TASK DESCRIPTION: For this exercise, please transcribe exactly and only the lines from the one containing "You are a GUI" through the end of the material, both ends included, without pictures.

EXTRACTED RECORDS:
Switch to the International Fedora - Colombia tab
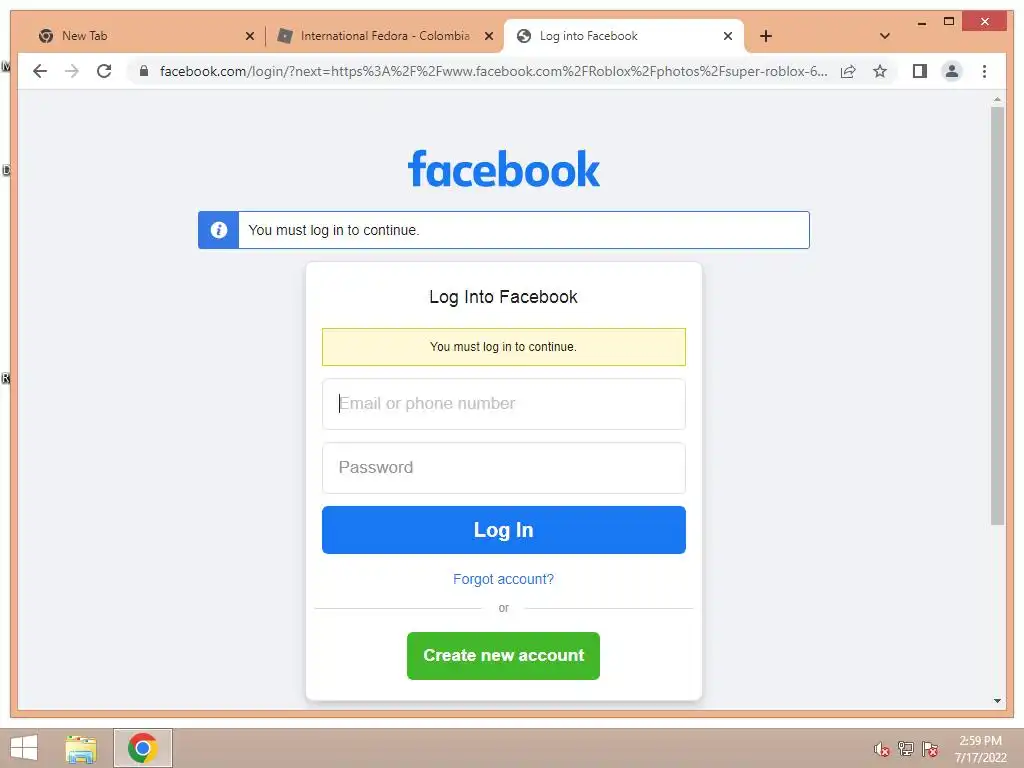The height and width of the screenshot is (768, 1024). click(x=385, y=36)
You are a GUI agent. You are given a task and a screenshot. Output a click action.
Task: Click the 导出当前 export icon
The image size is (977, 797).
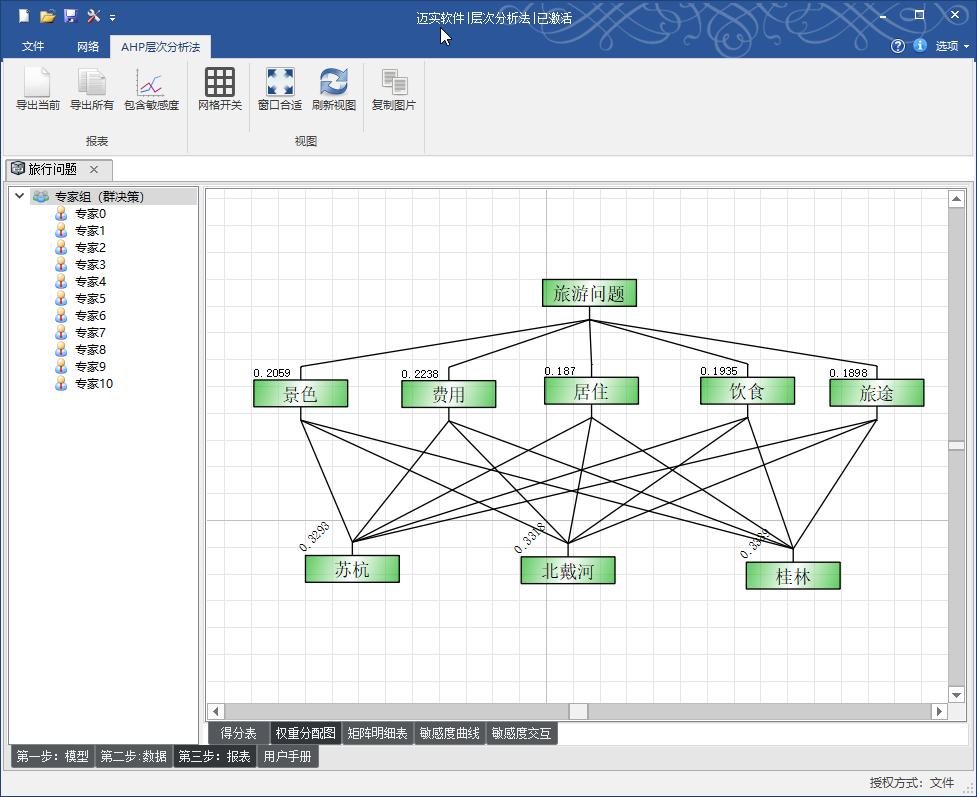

SOLUTION TO THE PROBLEM:
You are a GUI agent. You are given a task and a screenshot. Output a click action.
Task: Click the 导出当前 export icon
The image size is (977, 797).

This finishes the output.